** BEGIN TEXT PROVIDED **

Audio

Exclusive: LV ft. Okmalumkookat 'Push It' + Interview


London production trio LV have been dropping a steady stream of SA-tinged, multi-layered gems on a number of UK underground labels, most notably electronic elite house Hyperdub. The producers are currently prepping the release of their sophomore full-length Sebenza, which promises to be a South African affair with plenty features from frequent collaborator Okmalumkoolkat (of Dirty Paraffin) as well as appearances by Spoek Mathambo and Ruffest. Stream the exclusive, unreleased track "Push It ft. Okmalumkoolkat" and read our interview with LV below. Sebenza LP is out September 4 via Hyperdub.

Tell us about your upcoming record Sebenza, you got a bunch of South African features on it.

** END TEXT PROVIDED **

> [WHAT THE EXERCISE ASKS]: Using the paragraph that introduces LV in the music news piece above, name every artist it says will appear on the album Sebenza.

** BEGIN SOURCE DATA **

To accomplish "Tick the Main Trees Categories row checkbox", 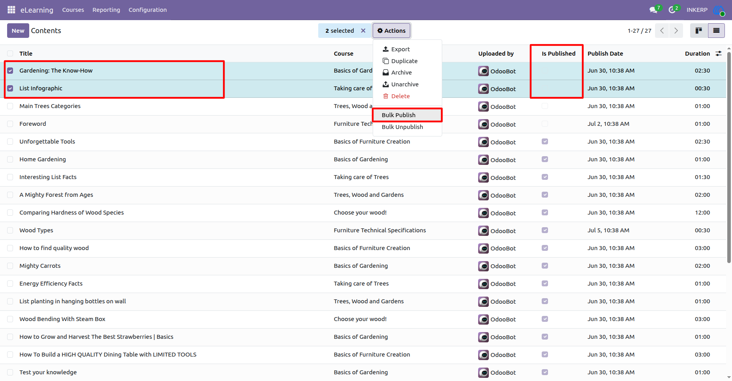I will (10, 106).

** END SOURCE DATA **

> [RESULT BELOW]: Okmalumkoolkat, Spoek Mathambo, Ruffest